Best Seat in Woodland Park Art Project Unveiled

Best Seat in Woodland Park

by Rick Langenberg


      Move over Salida, Taos and even Santa Fe—at least when it comes to public art displays or ideal places to hang out. A group of Woodland Park business leaders want visitors and tourists to take a seat on unique, specially-crafted art benches and chairs, while enjoying the great Pikes Peak scenery, or preparing to sample local shops and galleries or partaking in wine tastings.  The new $40,000 “Best Seat in Woodland Park” endeavor, dubbed as the first community-wide public art project, could dot the downtown with striking images of mountain landscapes, wildlife, aspen trees, area musicians, historic buildings, Native American Indian scenes and a plethora of creative designs that many never imagined possible for Woodland Park.  And if anything, they will offer the best outdoor seats in town.“We want to give people a reason to stay in Woodland Park.  We want to give them a place to sit and enjoy the art of Pikes Peak,” said Ralph Holloway, one of the leading founders of the Woodland Park Arts Alliance (WPAA), which is spearheading the project. And that’s exactly what the project entails.  Large traditional wooden benches and chairs, built by local woodcrafter Martin Wittebol, will be painted and designed by local artists, with a variety of themes.  The benches and chairs, displayed in public areas, will be sponsored by a variety of local businesses, nonprofit organizations and service clubs.

A big “Paint the Town with Art Benches” gala is planned for late spring, when these prime seats in town will be exhibited.  A big auction, when the art benches and chairs will be sold to raise funds for scholarship programs and arts projects, is slated for the fall of 2012. Already, the project has gained much momentum, with several key sponsors, including the Kristyn Cline Agency of the Farmers Insurance Group, the Cripple Creek and Victor Gold Mining Company and the Pikes Peak Regional Medical Center Foundation, just to name a few. “We have had a lot of support for this public arts project,” said Holloway, who noted that many orders have already been made by local businesses. 

One of the initial bench works is currently on display at Holloway’s Seven Arrows Gallery in downtown Woodland Park. That bench, featuring paintings done by Dale Pittock of Pittock Fine Art, showcases colorful Southwestern and Native American Indian-style scenes.  However, the overall project is designed to incorporate a slew of themes, and not just represent one style of art work, according to Holloway. Also, certain groups and educational classes can participate in the final works.

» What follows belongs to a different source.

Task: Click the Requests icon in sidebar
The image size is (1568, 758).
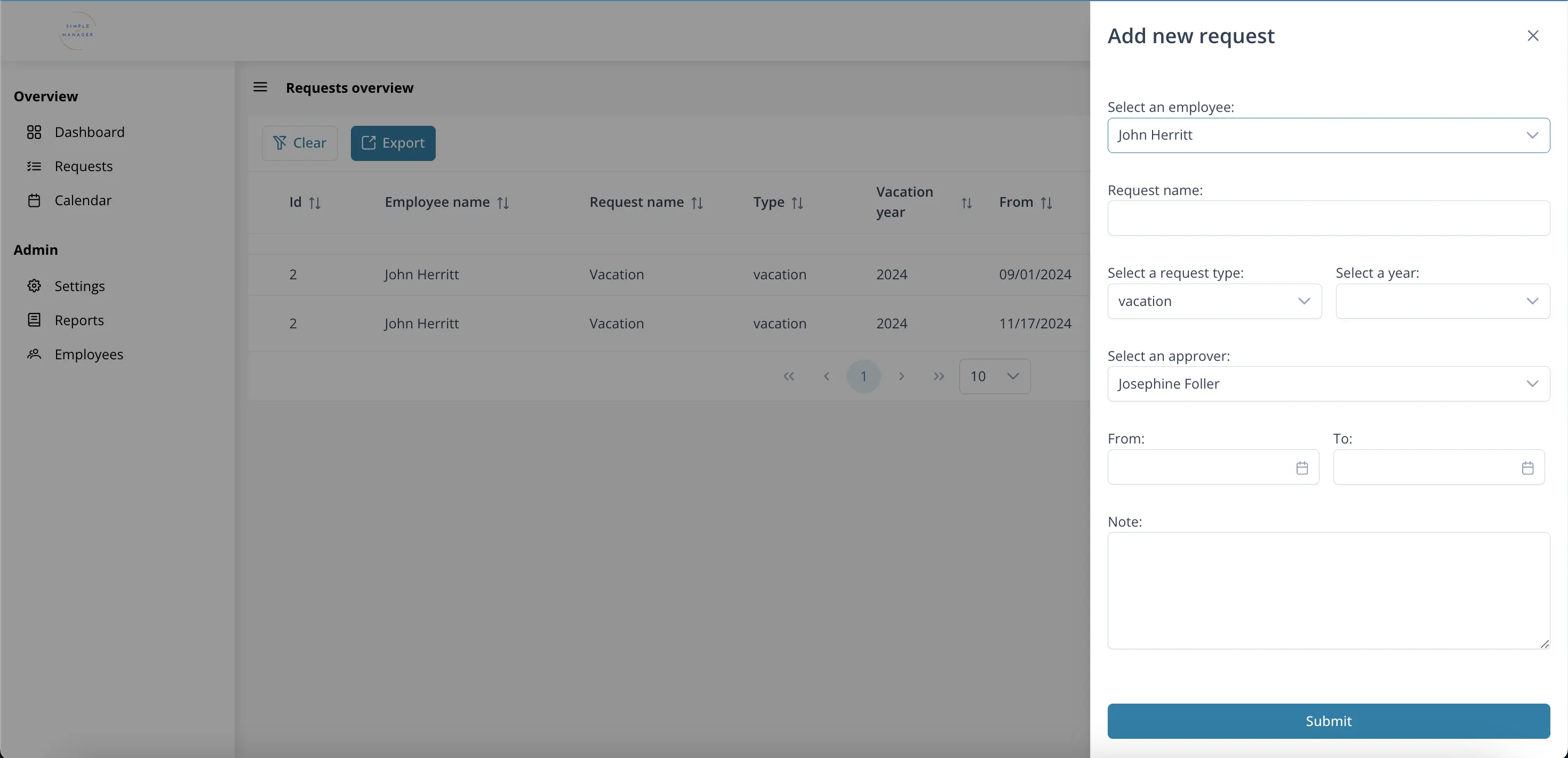Action: (x=33, y=165)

     In a larger sense, the WPAA founder equates the project to brandishing Woodland Park’s artistic sword “There  is no reason we can’t be a Taos,” said Holloway, who has played a key role in promoting the arts in Woodland Park over the last five or so years. He was recently awarded the top Arts and Culture service award during the Teller County Cares ceremony, and was named as the new Wagon Boss by the Woodland Park Chamber of Commerce. The local business owner emphasizes that art represents a lot more than just the stereo-type images of art galleries and high brow paintings.  “There are so many things that involve art.   Art creates community,” said Holloway.

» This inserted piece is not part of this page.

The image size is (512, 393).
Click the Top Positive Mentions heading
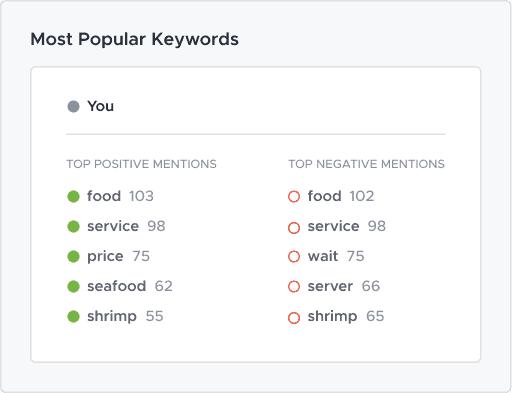click(x=141, y=164)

Moreover, he sees art and local cultural happenings as a great economic driver. In the last two years, Woodland Park has gained a niche as the best kept cultural secret in the high country with its hefty lineup of galleries and shops, monthly art walks and a growing collection of wine tasting/retail spots. Holloway sees the public arts project as another feather in the city’s artistic cap.  A number of major cities often use public arts as a mini-draw or a side exhibit for museums or municipal facilities.  Enhancing the cultural side of Woodland Park through better education and collaboration is a big goal of the Woodland Park Arts Alliance.

     Another side project the Alliance is promoting involves expanding the Pavilion outside the Ute Pass Cultural Center for special events and performances. Holloway says the ultimate goal is to get more people to stay in Woodland Park. Like many local business owners, he still is frustrated by the town’s image as a drive-through area. As a result, the sight of 20-plus old-fashioned wood benches and chairs, donned with a plethora of unique landscape and wildlife paintings, may get visitors to think twice before heading up the mountains or to tour galleries in Salida, and can get them to stay longer in Woodland Park. 

The project is still looking for sponsors and interested artists. The Alliance also assists with finalizing the art benches and chair works by doing professional clear-coating, using a two-part urethane process and related techniques.  “Every effort will be made to preserve the original look of the piece by including a lighter barrier finish between the clear coat and the artwork of the bench/chair,” stated the WPAA in a description of the rules for submissions. The contest, which includes a deadline for completed benches and chairs by May 18, also includes several cash prizes.

The cost for sponsoring bench or chair, which comes with a special plaque and much publicity is $395 for a chair and $595 for a bench. Supporting and contributing sponsorships are also available.